Copy out the entries exactly, and wherever a picture appears, leave it out.
[Start of Attachment]
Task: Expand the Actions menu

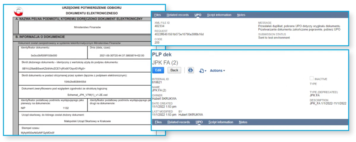Action: [x=217, y=71]
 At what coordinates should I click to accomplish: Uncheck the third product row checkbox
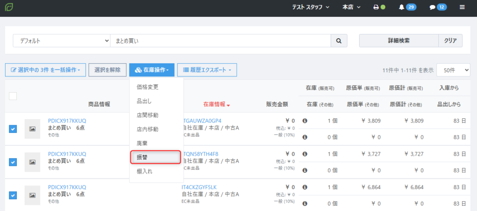[13, 195]
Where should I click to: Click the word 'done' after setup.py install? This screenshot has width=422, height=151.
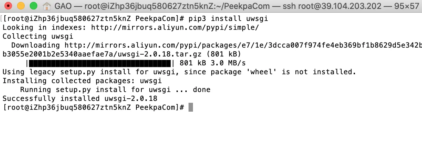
[End of Attachment]
■ **Output**:
Task: Expand the Actions menu

Action: [x=217, y=71]
 At what coordinates should I click to accomplish: Uncheck the third product row checkbox
[13, 195]
Where should I click to: Click the word 'done' after setup.py install? This screenshot has width=422, height=151.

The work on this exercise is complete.